$8.8M Bid Enables Fast Exit Strategy on 275,000-SF Lancaster Warehouse
January 04, 2011 — By Joe Clements
LANCASTER, MA —Abutting Route 2 and near major roadways such as Interstate 495, quick entrances and exits are a favored aspect of 580 Fort Pond Rd. among tenants, and such could now be said of the local investment partnership that has just sold the 272,000-sf industrial building for $8.8 million. The transfer to Horn Packaging Co., which plans to use the building for its growing operations, comes barely 18 months after a partnership led by John R. Parsons Jr. and Andrew I. Sacher secured the asset for $7.3 million in a short-term sale/leaseback agreement with the Rockport Co., whose term is expiring in time to enable Horn’s entrance.
“It has worked out well,” Sacher concurs in an interview this week, with icing on the cake being his group’s ability to subdivide the 138-acre parcel. So doing enabled them to retain 78 acres upon which the partnership aims to construct a new commercial building, most likely industrial to take advantage of the prime location. The size estimate would be 150,000 to 200,000 sf. As the founder of commercial real estate services firm Parsons Commercial Group, Parsons has the wherewithal in place to seek a tenant for the building, while Sacher is also a seasoned owner/operator in suburban Boston CRE circles.
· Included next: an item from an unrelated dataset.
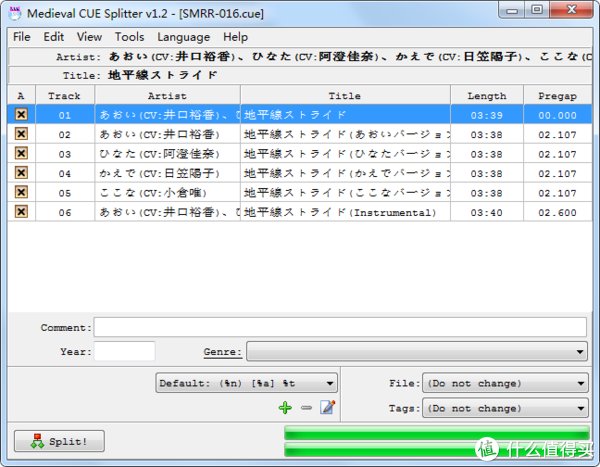Screen dimensions: 600x467
Task: Sort by the Length column header
Action: (486, 96)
The search for a new occupant of 580 Fort Pond Rd. led to the Horn Packaging commitment, explains Sacher, whose firm had also been willing to lease the asset until getting a viable offer. “They were great to work with,” Sacher says of Horn Packaging, a thriving business that also has received assistance from state economic officials in expanding the Ayer-based firm’s facilities. Led by Peter Hamilton, the company is expected to use the Lancaster building for its own operations rather than carve it into a multi-tenanted structure, relays Sacher, who referred other questions on that matter to Hamilton. The firm’s principal was unavailable as of press deadline.
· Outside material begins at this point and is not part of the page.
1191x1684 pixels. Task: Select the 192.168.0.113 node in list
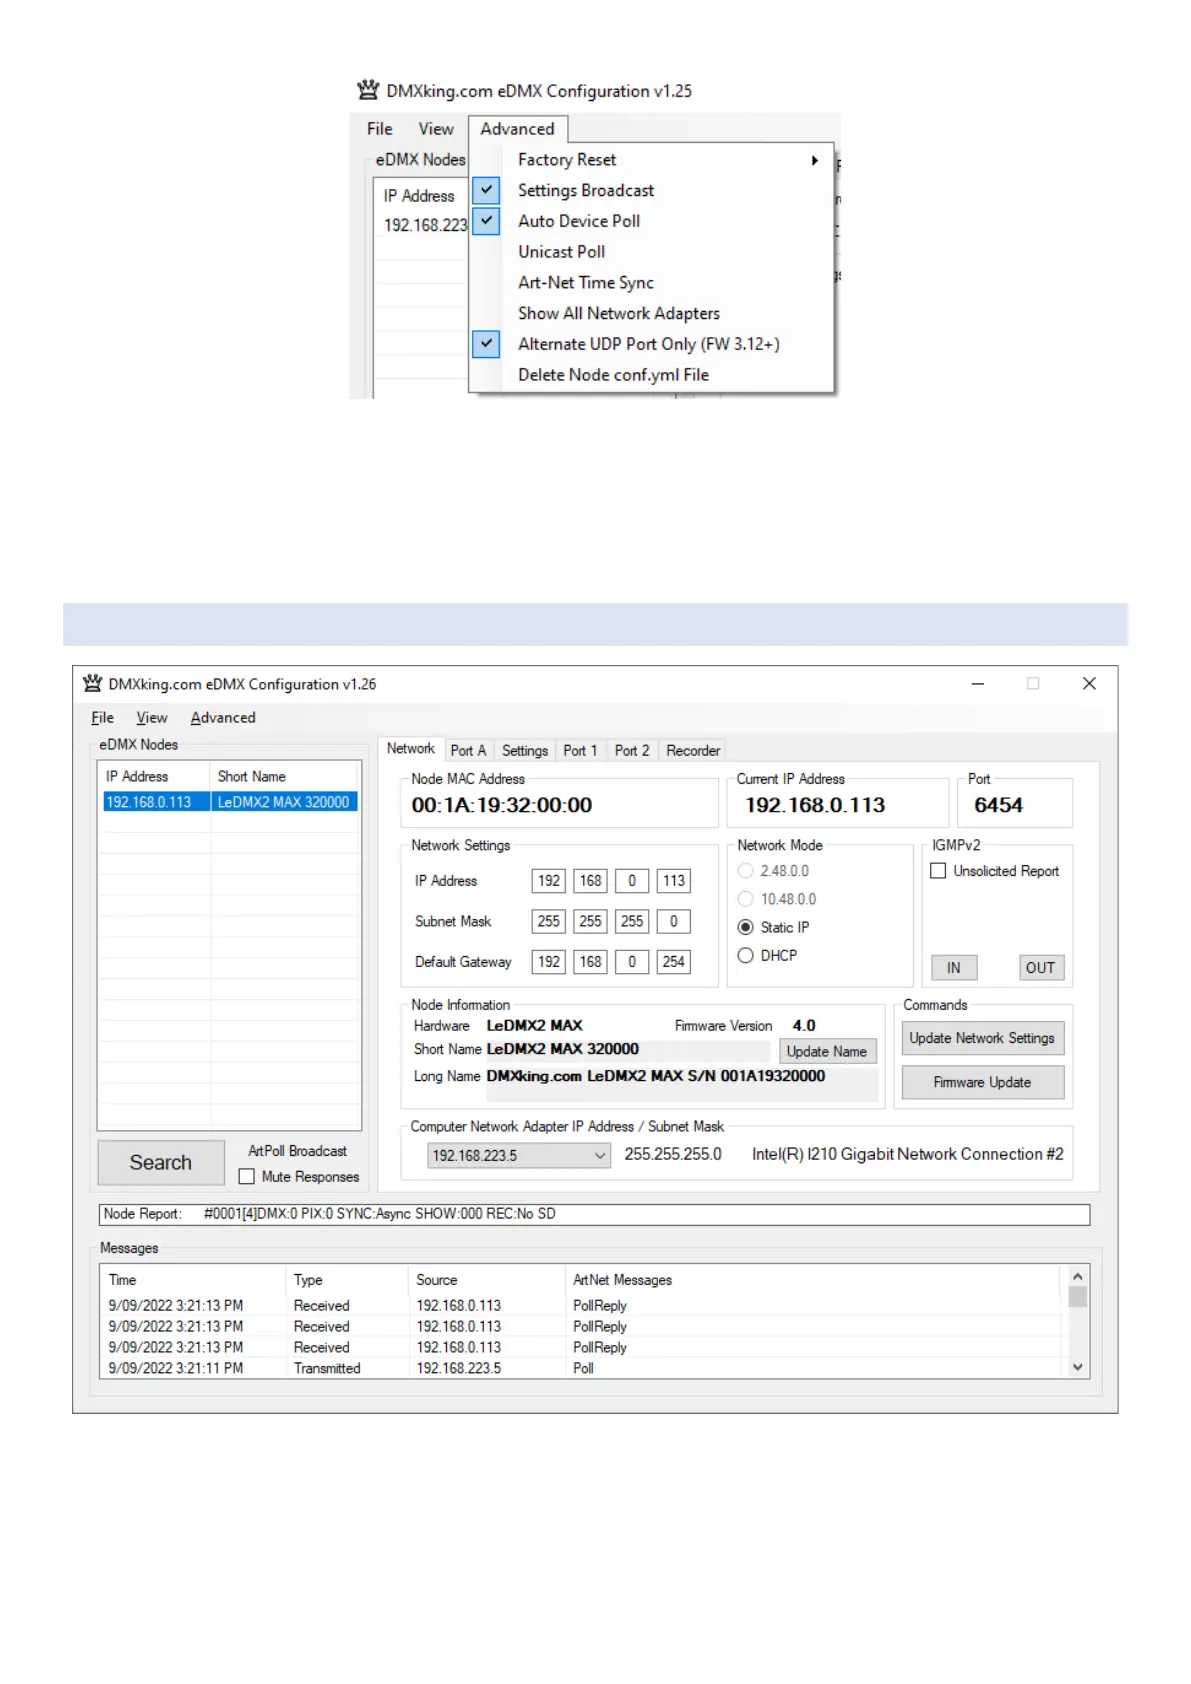point(150,802)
In completing the sale of the primary building, Sacher recalls the mix of astonishment and skepticism ushered forth in the spring of 2009 when Parsons and he stepped forth to acquire 580 Fort Pond Rd. amidst a crippled CRE sales market and an industrial sector especially brutalized by the national recession. Even today, the industrial vacancy rate for 6.2 million sf of distribution/warehouse space in the Interstate 495 West belt is 19.0 percent, according to Richards Barry Joyce & Partners in its Q3 market survey. That induSTATus review shows absorption has stopped plunging during the past 12 months, but the average asking rent is at $5.33 per sf, a drop of 4.8 percent since Q3 2009.
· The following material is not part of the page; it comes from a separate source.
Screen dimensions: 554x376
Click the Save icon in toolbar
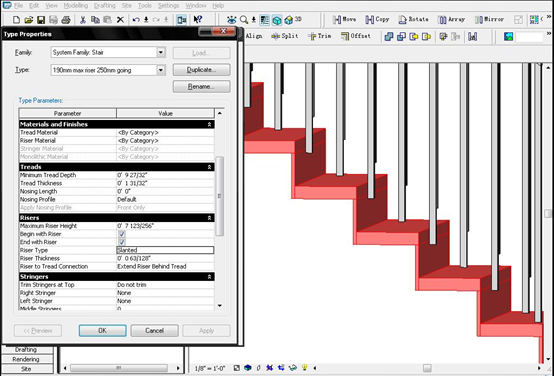41,20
Even amidst those rocky conditions, Sacher says Parsons and he felt comfortable that the price-per-pound of $28 per sf made sense given 580 Fort Pond Rd.’s pedigree. “It’s a phenomenal building,” relays Sacher, whose AIS Development Inc. owns commercial properties throughout the region. The former Digital Equipment Corp. facility rivals the best in the area, according to Sacher, citing the quality as one reason for attracting the latest buyer, who was willing to pay a substantial sum above the rate spent a year earlier.
In making the 2009 purchase, the investors were further comforted by the leaseback revenue in the Rockport agreement, adds Sacher, with that revenue stream making the gamble less risky. “That made all the difference in the world,” he says. “We knew then we could make it work.”